- Born: October 1959 (age 66) Sacramento, California, US
- Education: Claremont McKenna College (BA) University of Chicago (MBA)

= Michael Larson (businessman) =

American businessman and investor (born 1959)

Michael Larson (born October 1959) is an American businessman and investor. He is the founder and chief investment officer of Cascade Investment, where he oversees all investment related activities of the Bill & Melinda Gates Foundation and Bill Gates' personal fortune. He assumed the role in 1994.

==Early life and education==
Larson was born in Sacramento, California, in October 1959. He was raised in Albuquerque, New Mexico, and spent his summers in North Dakota. Larson attended Valley High School in Albuquerque.

He graduated from high school in two years and was recruited to West Point, the Coast Guard Academy, and the Merchant Marine Academy. He was also accepted at the University of Washington and Claremont McKenna College. Larson was only 16 when he graduated high school and could not attend the Coast Guard Academy until he was 18. He decided to attend Claremont McKenna and graduated in three years with a degree in economics.
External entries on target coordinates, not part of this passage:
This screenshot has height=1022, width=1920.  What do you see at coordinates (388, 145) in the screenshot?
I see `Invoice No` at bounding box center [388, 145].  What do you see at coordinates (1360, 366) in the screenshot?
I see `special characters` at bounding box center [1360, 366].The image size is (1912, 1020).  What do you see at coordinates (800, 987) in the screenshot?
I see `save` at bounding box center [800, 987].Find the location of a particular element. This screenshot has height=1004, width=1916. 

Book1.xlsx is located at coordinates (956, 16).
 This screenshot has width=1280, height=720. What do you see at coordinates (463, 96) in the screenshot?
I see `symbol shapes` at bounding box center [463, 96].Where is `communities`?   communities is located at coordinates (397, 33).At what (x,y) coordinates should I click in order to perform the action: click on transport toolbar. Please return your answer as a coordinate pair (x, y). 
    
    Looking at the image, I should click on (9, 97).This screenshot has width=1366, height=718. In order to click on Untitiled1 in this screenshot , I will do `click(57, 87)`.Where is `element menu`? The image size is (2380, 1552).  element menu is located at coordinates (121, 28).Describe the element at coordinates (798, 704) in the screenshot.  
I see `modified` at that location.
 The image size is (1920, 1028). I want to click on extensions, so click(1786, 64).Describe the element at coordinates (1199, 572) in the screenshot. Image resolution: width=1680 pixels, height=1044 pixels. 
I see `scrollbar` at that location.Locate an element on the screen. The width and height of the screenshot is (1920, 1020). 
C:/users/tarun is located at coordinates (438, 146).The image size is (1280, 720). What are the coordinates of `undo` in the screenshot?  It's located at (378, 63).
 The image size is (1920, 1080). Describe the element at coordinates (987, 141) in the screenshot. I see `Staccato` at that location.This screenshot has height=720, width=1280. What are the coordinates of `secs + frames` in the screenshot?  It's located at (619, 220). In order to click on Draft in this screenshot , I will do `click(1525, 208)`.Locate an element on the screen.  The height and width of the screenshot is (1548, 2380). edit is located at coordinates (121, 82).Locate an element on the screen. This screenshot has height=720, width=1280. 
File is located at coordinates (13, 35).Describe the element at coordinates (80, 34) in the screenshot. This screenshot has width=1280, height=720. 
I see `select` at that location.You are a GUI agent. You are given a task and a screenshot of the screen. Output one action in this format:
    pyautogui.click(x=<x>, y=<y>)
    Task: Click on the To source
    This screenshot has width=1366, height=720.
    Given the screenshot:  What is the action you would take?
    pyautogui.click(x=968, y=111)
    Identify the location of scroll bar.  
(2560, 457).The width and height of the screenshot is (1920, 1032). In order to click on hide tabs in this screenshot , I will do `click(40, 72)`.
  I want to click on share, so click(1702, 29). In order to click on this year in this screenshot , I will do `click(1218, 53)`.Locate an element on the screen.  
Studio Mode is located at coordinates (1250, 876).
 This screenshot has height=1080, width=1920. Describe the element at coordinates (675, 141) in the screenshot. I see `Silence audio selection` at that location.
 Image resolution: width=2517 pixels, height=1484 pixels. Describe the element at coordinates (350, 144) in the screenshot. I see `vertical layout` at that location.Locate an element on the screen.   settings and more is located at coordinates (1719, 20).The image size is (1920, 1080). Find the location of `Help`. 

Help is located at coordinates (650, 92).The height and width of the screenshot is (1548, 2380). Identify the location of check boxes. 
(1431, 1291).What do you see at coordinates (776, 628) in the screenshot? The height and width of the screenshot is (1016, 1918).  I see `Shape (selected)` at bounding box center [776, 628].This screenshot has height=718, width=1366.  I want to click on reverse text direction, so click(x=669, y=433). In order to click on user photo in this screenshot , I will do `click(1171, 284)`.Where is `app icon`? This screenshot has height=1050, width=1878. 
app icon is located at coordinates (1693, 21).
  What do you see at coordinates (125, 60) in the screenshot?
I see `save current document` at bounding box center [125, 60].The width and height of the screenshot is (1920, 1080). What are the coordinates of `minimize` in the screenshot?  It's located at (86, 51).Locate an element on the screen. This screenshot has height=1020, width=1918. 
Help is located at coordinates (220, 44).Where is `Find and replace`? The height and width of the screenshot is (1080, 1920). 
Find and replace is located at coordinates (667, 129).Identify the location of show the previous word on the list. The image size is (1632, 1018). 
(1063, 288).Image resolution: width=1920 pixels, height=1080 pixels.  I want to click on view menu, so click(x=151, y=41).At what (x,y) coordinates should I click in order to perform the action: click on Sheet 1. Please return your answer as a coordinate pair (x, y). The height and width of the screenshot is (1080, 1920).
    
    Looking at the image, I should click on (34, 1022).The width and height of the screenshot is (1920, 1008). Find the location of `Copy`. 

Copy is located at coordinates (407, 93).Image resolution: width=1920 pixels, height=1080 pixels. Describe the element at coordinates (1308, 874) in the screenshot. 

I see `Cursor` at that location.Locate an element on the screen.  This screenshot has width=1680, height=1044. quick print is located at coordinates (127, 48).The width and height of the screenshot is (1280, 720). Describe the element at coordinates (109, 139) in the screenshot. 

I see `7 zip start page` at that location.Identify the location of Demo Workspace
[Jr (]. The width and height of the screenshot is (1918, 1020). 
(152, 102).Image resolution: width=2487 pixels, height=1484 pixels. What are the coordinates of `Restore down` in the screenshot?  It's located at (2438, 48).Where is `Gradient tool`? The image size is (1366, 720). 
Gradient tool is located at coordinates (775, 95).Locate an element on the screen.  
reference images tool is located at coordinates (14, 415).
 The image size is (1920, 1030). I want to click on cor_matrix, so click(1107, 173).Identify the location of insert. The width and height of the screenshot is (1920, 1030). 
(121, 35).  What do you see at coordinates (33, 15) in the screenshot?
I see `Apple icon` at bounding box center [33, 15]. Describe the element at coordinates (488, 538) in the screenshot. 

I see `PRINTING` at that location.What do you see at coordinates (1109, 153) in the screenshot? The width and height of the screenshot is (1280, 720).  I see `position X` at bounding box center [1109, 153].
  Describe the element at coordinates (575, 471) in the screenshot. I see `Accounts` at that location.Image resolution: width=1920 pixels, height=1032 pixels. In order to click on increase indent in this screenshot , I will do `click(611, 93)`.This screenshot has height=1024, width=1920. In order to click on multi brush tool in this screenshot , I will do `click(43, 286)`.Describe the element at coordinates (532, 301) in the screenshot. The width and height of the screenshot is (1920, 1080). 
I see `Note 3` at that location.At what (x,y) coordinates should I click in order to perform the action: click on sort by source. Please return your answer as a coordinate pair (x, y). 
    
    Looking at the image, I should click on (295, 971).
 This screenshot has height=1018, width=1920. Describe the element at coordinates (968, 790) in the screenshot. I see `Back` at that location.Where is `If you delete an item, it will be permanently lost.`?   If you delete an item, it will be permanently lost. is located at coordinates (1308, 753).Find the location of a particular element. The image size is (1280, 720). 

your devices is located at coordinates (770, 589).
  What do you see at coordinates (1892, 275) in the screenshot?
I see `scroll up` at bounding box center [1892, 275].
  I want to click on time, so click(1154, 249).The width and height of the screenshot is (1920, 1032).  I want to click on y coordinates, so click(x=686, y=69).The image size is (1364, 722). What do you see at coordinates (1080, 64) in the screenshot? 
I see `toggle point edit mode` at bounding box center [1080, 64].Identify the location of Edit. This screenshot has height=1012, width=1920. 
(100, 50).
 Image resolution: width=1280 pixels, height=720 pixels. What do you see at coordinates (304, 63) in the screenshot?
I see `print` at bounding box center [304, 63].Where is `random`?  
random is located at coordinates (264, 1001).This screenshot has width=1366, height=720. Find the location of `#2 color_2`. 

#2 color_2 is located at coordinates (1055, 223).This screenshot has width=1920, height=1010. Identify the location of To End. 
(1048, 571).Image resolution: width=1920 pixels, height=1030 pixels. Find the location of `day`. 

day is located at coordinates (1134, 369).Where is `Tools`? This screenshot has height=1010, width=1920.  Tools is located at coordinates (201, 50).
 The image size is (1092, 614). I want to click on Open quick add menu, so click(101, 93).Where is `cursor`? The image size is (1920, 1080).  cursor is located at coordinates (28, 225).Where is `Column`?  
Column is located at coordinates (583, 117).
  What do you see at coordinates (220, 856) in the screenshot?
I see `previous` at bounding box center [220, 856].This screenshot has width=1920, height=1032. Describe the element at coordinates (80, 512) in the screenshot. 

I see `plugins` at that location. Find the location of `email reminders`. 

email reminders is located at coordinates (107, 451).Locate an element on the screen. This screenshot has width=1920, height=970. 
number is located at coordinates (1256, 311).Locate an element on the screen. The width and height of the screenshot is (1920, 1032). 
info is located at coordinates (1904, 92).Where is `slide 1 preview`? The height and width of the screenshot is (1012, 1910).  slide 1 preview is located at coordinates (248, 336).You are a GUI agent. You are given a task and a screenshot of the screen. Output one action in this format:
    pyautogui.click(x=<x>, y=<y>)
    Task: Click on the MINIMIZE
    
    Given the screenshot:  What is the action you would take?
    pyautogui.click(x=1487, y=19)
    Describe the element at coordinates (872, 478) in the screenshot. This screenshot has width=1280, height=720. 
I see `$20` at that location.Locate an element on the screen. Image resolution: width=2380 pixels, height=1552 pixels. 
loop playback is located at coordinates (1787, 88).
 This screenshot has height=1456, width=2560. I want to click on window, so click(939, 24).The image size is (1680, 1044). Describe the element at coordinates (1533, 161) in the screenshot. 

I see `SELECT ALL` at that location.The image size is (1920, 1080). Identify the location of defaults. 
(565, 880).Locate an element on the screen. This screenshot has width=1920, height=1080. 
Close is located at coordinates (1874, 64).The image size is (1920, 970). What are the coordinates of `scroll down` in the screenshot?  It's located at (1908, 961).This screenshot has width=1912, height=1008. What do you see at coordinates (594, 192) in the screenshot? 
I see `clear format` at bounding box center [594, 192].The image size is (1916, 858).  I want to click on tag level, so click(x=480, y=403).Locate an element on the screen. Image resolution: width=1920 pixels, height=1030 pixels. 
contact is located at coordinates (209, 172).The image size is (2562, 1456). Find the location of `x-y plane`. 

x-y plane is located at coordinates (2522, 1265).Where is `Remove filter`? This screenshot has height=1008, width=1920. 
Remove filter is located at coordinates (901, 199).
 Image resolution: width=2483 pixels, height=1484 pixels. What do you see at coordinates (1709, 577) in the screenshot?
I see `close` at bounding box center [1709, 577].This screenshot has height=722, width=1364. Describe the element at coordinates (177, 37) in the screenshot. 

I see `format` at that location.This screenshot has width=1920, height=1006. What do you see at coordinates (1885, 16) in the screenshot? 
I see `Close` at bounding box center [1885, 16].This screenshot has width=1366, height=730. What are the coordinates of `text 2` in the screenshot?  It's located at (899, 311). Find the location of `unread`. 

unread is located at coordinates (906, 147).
Larson subsequently earned an MBA from the University of Chicago Booth School of Business at the age of 21.

==Career==
After receiving his MBA from the University of Chicago, Larson went to work for ARCO doing mergers and acquisitions. After a few years, Larson moved to Boston to work for Putnam Investments managing bond funds. After two years, Larson left Putnam to run his own fund.

===Cascade Investment===
While trying to buy a Chicago-based money management firm, Larson received a call from a head hunter to work for Bill Gates. The head hunter had heard of Larson from a few investors in Tacoma, Washington. In 1994, Larson and his wife moved to Seattle.
Larson called the investment shop Cascade Investment because the generic name would allow him to operate in the market without drawing attention. Larson has and continues to operate under the radar with the exception of a rare interview with Fortune in 1999. When Larson started at Cascade, informally known as BGI (Bill Gates Investments), he was the only employee. In 1996, he later hired Alan Heuberger, a fellow graduate of Claremont McKenna College.

Larson originally managed $11.5 billion of the Gates fortune and foundation but that has swelled tremendously over the years as Gates sells his Microsoft stock. Although an actual statement isn't released, it's believed that Larson manages well over $80 billion year to date. This number includes the Bill & Melinda Gates Foundation and Gates's personal wealth. Cascade is a diversified investment shop, although there is an emphasis on real estate private equity managed by the subsidiary, Los Arboles Management.

Larson was a student of Professor Jerry St. Dennis while at Claremont McKenna College. Larson convinced St. Dennis to come out of retirement in order to act as an advisor to Larson. Before teaching at Claremont McKenna College, St. Dennis was Assistant Secretary to the Treasury under Ronald Reagan and was Chairman and CEO of California Federal Bank.

===Other ventures===
Larson regularly attends the Allen & Company Sun Valley Conference. He is Chairman of the Board of Directors at Western Asset and has been a member of the Board of Directors at Teledesic, Pan American Silver, Ecolab, Hamilton Lane, FoodTrader.com, Republic Services and AutoNation. Larson has served on the Board of Trustees at Claremont McKenna College, Lakeside School and the United Negro College Fund. He has served as the Chair of the Investment Committee at the University of Washington.